A new study reported in the Journal of Public Economics finds that smoking bans are associated with increases in alcohol-related traffic deaths. "We observe an increase in fatal accidents involving alcohol following bans on smoking in bars that is not observed in places without bans," the researchers report. They surmise that drinkers respond to bans by driving further to find bars where they're allowed to light up, either because the bars are in a different jurisdiction or because they have outdoor seating.

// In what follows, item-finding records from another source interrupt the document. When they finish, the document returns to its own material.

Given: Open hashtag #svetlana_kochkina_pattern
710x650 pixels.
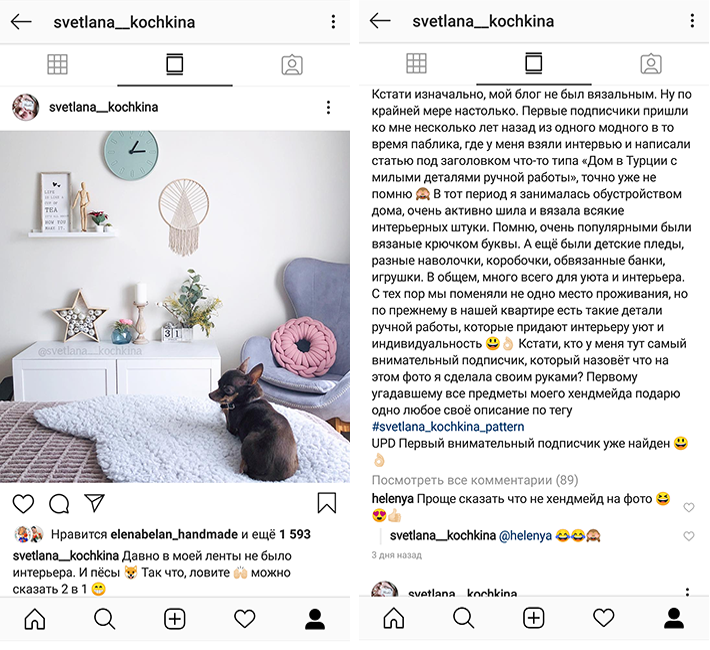Looking at the screenshot, I should [448, 427].
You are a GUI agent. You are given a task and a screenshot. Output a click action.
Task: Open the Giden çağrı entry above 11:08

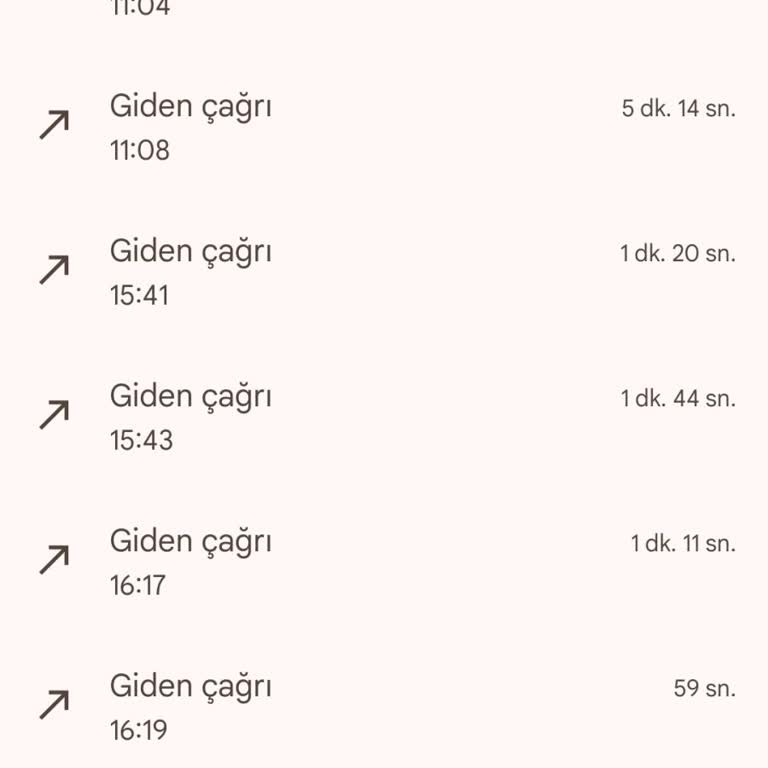pos(190,106)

That means more time on the road in a less-than-sober condition:
"The increased miles driven by drivers who wish to smoke and drink offsets any reduction in driving from smokers choosing to stay home after a ban, resulting in increased alcohol-related accidents," the study says.
The authors, Scott Adams of the University of Wisconsin-Milwaukee Economics Department and Chad Cotti, currently at the University of South Carolina, call the results "surprising."
"We thought we would see a reduction," Adams said. "Our first thought was, 'Throw it away, it must be wrong.' "…
The 2-year study looks at highway fatality data involving a driver with blood alcohol content over 0.08 in cities and counties with bans and compares it to incidences in surrounding areas without bans. The study was not funded by outside organizations, the authors said.
Results show an increase in accidents in areas after smoking bans were enacted and near the jurisdiction lines.
A Wisconsin anti-smoking activist quoted by Madison's Capital Times seems irritated by the study and reacts skeptically. But the results need not be seen as an argument against smoking bans (the interpretation I'd favor). They could be seen as an argument for stricter bans that forbid smoking even outdoors and for wider bans that do not allow escape to more tolerant jurisdictions. Adams tells the Times "a well-enforced national smoking ban would get rid of the drunken driving increases related to smoke bans."